A dedicated server, on the other hand is more suited to those with higher-levels of security requirements. For example, government, healthcare, and financial services need the most secure environments possible, and that can only be achieved within a dedicated server.
This way, you can configure a server around exactly what you need. Or a server provider can configure one for a client, and provide ongoing maintenance for that server.
Hetzner is an example of a cloud provider which offers dedicated servers, whereby customers, usually with the help of technology partners, can have complete control over the configuration and security of the hardware and software of the server.
Now let’s compare, what’s the best option to choose: Cloud Server vs Dedicated Server vs Virtual Server?

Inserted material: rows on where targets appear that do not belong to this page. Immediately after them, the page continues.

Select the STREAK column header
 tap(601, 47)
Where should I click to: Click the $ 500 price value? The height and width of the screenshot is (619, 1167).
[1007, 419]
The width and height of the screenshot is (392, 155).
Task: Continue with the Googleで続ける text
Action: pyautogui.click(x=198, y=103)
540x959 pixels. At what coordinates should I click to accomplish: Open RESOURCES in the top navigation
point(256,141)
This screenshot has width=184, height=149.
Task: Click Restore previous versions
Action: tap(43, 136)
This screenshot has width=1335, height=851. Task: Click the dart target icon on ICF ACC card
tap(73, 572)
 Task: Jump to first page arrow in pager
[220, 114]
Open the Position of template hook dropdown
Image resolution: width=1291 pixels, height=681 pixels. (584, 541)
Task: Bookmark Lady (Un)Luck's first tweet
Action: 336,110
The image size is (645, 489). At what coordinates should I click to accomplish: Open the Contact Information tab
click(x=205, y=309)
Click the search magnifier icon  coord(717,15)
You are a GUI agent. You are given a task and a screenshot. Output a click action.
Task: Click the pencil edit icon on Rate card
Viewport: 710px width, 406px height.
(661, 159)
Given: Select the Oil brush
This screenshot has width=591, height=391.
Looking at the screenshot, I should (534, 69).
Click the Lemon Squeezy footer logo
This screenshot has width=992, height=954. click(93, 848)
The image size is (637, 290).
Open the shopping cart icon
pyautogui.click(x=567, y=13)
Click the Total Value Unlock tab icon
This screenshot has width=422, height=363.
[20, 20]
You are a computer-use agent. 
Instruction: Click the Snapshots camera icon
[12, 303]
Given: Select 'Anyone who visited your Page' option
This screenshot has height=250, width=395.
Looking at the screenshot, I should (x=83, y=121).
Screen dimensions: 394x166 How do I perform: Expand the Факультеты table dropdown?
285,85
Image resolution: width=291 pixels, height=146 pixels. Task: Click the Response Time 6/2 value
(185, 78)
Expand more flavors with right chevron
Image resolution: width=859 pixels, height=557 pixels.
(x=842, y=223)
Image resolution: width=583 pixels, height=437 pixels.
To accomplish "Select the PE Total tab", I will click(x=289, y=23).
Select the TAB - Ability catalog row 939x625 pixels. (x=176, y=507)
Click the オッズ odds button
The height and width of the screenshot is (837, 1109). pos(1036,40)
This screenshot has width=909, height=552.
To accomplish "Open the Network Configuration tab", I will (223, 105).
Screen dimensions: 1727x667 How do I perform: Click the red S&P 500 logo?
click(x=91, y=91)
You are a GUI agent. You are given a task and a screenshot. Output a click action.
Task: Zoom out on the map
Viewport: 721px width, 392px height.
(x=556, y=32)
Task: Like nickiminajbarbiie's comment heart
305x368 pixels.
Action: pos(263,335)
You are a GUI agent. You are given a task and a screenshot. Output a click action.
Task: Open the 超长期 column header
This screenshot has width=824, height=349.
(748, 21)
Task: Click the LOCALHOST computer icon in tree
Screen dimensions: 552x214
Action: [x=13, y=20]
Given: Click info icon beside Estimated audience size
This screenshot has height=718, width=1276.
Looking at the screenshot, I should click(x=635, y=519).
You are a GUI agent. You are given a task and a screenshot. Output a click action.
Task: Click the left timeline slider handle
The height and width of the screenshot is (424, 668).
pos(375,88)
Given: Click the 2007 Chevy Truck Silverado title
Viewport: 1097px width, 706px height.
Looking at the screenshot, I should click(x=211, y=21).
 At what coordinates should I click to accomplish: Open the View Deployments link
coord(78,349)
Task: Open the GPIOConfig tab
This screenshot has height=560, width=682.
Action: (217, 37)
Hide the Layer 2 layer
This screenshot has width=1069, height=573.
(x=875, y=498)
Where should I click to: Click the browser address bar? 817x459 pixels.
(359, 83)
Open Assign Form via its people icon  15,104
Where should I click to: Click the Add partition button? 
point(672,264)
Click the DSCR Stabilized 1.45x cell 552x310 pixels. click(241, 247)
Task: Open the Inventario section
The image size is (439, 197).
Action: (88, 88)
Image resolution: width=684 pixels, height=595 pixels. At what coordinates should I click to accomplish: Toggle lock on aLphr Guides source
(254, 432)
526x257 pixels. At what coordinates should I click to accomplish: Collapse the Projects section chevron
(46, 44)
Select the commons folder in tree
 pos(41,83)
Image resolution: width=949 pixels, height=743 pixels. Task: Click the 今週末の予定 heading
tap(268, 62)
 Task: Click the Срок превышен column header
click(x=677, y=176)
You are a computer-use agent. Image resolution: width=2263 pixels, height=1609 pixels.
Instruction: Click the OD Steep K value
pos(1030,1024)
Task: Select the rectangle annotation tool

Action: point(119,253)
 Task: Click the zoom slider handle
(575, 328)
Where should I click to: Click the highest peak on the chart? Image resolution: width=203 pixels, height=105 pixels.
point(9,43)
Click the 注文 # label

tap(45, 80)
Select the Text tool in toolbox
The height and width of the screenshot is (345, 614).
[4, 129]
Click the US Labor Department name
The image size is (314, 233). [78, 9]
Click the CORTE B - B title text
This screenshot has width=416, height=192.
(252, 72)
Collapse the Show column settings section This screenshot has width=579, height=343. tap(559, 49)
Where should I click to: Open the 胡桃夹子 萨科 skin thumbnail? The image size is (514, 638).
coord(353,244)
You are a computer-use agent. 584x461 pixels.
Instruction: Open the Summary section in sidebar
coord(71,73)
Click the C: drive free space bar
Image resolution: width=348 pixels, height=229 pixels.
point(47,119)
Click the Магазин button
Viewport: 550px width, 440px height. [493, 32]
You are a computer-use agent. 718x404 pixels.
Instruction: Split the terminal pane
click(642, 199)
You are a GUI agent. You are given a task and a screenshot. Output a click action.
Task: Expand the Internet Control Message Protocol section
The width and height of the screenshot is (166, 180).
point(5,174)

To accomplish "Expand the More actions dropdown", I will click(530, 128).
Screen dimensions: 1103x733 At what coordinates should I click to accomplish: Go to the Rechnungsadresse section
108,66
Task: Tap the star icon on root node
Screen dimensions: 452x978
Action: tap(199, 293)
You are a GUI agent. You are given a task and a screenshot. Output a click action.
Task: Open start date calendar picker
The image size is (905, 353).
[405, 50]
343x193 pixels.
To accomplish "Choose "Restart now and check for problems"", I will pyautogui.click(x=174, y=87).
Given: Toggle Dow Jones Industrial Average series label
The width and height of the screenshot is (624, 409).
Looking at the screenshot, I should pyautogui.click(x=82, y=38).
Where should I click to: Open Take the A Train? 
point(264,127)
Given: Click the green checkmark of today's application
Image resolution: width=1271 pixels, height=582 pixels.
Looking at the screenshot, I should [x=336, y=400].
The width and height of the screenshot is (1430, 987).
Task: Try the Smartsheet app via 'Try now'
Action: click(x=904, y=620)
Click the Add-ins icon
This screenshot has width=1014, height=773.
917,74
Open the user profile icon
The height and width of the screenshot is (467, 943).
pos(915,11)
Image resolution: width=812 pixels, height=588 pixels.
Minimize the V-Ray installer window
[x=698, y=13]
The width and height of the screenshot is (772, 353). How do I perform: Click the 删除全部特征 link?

Virtual Private Server vs Cloud
What you choose depends on what you need, and of course, what you can afford. Thankfully, with so many providers of various forms of cloud-based computing infrastructure services, pricing is competitive. It also helps to work with a technology partner, such as ourselves, to pick the best options for your website, app, or any other technology project.
Smaller websites usually only need space on a shared cloud-based server. Whereas, if you’ve got a larger website or app, companies often need dedicated cloud space, to allow for the sort of traffic that highload projects expect to get. When an app or software is highload and easily scalable, a cloud-based server is usually the best solution.
Whereas, if you want a little more security, for a slightly higher cost, you could get a virtual private server (VPS). A VPS has the advantages of better security, and the ability to configure a space more closely around the technical needs of the app or website.
Virtual server vs Dedicated
Although both of these options are dedicated, a VPS is not exclusively for the benefit of one particular client. A VPS is virtually partitioned, but other websites and apps are running of the same hardware/infrastructure.
Whereas with a dedicated server, it’s completely dedicated to the needs of a specific website, app, or other technology product. With the support of a trusted technology partner, this server space can be configured around exactly what is needed, maintained, made secure and updated as required.
Cloud service vs Dedicated service
The simplest comparison is cloud compared to a dedicated server. For those with stricter security needs, such as government organisations, healthcare and financial services, the best and in many ways, only option, is a dedicated server. Whereas, if you’ve got less exacting needs, such as a simple website, then a more practical option, with a lower cost, would be a cloud server (shared hosting).
Whatever option you go with, make sure it addresses the needs and technical requirements of the project you are undertaking. Security, speed and scalability are all mission-critical when it comes to picking a web hosting environment, and knowing whether you need to manage the environment yourself or it’s managed on your behalf.
Always speak with a trusted technology partner when it comes time to picking a suitable hosting and server environment before embarking on any new project.